[Selected extract]:
--- --- ---
In what way does reading story books to babies help them (besides falling sleep), and at what age should it be started?


How to motivate yourself to read stories to a kid whom you know cannot understand and respond accordingly?

The kid is 15 months old.
The kid is hyperactive - always keeps on running around, picking things and throwing them down, and constantly babbling.

The problem is that I have bought story books with lots of text and no pictures for her. Intension is to let her "hear" the story and thus get her language improved.

The best way to get rid of the child is to start talking to her or start telling her stories. The moment I start, she turns away and starts minding her own business. She is not least interested in hearing when I talk about my day at office etc.

Then I bought big story books with big pictures and little text. The kid was definitely interested - in grabbing the book and tearing it off.

How to deal with the toddler who is not least interested in listening to the stories I read or listening to my talks?

  • 3
    It sounds like you're truly trying to do your best by your daughter. She is clearly not ready for books without pictures (don't do this for her speech). Where is she in birth order? Sep 24, 2014 at 6:53
  • She is the first and the last child. Sep 24, 2014 at 7:17

3 Answers 3


Fifteen months is early even for 100% picture books. It's far too early for understanding a storyline - it's too early for the level of imagination capable of understanding that there could be such a thing as a story.

Most fifteen month olds aren't interested in books except as a very short and quick interaction with daddy/mommy. They probably aren't capable of saying words on the page yet - that's possible, but most do that closer to 18-20 months. My eighteen month old just started going through his book phase, and my older son did the same at that age. But even then, it takes months to learn to read the book in order and not just flip around.
--- --- ---
[Excerpted data]:
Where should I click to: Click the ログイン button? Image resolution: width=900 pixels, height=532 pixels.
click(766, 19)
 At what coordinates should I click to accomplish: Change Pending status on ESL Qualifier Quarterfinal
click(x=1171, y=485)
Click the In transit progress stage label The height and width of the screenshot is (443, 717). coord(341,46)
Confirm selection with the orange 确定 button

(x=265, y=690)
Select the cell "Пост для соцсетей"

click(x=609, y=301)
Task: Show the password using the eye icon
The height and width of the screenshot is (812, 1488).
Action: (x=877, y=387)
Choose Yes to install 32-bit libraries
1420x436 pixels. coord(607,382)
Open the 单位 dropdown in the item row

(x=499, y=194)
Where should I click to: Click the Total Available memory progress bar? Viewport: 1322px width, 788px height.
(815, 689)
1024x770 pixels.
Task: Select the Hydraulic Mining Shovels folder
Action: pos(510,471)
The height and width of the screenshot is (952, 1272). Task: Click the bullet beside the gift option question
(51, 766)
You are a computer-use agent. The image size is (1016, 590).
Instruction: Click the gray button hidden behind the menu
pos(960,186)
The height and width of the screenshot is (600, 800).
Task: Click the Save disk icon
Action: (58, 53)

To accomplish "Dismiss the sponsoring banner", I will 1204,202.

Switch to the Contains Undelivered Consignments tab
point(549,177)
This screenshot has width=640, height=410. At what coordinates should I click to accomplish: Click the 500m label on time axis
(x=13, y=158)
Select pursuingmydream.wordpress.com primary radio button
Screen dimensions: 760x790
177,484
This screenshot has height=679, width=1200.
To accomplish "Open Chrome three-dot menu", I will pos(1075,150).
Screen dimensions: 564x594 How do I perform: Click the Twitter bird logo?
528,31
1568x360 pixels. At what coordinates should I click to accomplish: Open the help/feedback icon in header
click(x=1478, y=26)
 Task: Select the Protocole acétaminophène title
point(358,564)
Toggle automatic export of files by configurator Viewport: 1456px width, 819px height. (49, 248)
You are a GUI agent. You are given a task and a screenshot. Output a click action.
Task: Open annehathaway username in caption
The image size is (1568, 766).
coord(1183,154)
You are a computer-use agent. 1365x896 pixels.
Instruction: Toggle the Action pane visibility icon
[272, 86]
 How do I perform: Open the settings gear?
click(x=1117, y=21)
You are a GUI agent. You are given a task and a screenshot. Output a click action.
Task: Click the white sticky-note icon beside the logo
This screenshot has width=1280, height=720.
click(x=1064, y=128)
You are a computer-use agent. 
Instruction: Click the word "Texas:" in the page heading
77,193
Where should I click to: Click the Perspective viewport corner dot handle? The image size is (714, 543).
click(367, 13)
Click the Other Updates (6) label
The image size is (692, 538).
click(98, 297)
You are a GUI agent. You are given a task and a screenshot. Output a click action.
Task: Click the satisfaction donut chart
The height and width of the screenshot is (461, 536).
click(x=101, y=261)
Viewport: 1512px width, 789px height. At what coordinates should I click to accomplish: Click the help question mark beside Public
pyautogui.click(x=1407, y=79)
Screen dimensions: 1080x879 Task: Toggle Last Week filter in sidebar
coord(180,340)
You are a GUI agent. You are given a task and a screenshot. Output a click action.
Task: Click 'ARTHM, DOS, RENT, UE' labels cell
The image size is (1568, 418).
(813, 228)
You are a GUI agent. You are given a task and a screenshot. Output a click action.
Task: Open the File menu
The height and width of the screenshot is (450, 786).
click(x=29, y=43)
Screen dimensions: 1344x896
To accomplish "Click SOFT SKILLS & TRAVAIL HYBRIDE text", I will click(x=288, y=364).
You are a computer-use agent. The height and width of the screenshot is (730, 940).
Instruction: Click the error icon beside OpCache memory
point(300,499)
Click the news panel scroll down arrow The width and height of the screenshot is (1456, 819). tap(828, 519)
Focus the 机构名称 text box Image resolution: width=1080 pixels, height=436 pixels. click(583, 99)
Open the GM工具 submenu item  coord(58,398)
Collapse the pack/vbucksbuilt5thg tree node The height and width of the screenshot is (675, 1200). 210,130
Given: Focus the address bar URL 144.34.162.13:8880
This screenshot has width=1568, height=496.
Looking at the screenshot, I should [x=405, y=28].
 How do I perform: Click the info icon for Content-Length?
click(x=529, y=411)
--- --- ---
[What is needed]:
Extend the discussion above about reading stories to a 15-month-old, picking up after its last sentence.

[Response]:
They haven't even really learned to identify pictures on the page with real objects yet, after all. It's not much before fifteen months that they learn that the baby in the mirror is themselves, after all; how should one expect them to learn a picture of a car is a real car? Hence the lack of interest in even picture books - they're just not 'real' to them until they hit that stage of development, usually around 18 months.

At fifteen months I'd be happy with just getting comfortable with sitting on my lap and holding a book, and anything beyond that is a bonus. It sounds like you're really focusing on education, which is good, but fifteen months isn't the time for this sort of education. Social interactions and gross motor skills are mostly what's needed at this point; she will pick up language just from your talking to her.

Finally, I recommend you pay attention to your child's wants and tendencies more. Rather than having some idea and asking why she won't do something, see what she does like and does do, and do that. Responsive parenting is key, especially in the first few years; when I stopped pushing an agenda with my older son and started rolling with what he enjoyed, my life got a lot easier, and it's worked very well with my younger child. I'm still making sure he has lots of opportunities to learn - but I'm going to the science and industry museum instead of the aquarium, because that's what he enjoys.

  • 1
    I agree with all your points except the "identification" paragraph. I think that's a slight underestimate; my daughter was identifying animals on the page earlier than 15 months. I think identification of self is actually a later developmental stage than identification of images as representations of things. Your final paragraph is great advice.
    – deworde
    Sep 24, 2014 at 15:34
  • Both my children were listening to stories being read from picture books at 15 months. The elder one also had a single picture book which she liked to read to herself (it had a picture of a cat on each page) and the younger would often sit and look at many different books by himself. Based on anecdotes, lots of other children (but not all) were interested in books at this age.
    – jwg
    May 20, 2015 at 7:13
  • @jwg Every child is different, but I've never found a child at 15 months who was comfortable having read to him/her an actual story (ie, something with plot) of any length and sitting through it for more than a few pages. Certainly some children will be happy no matter what you do giving them attention, but most children at that age are much happier to flip pages and just see things rather than actually read from beginning to end. We get a lot of questions here like "Why won't my toddler let me read? She just flips the pages". Very common at this age.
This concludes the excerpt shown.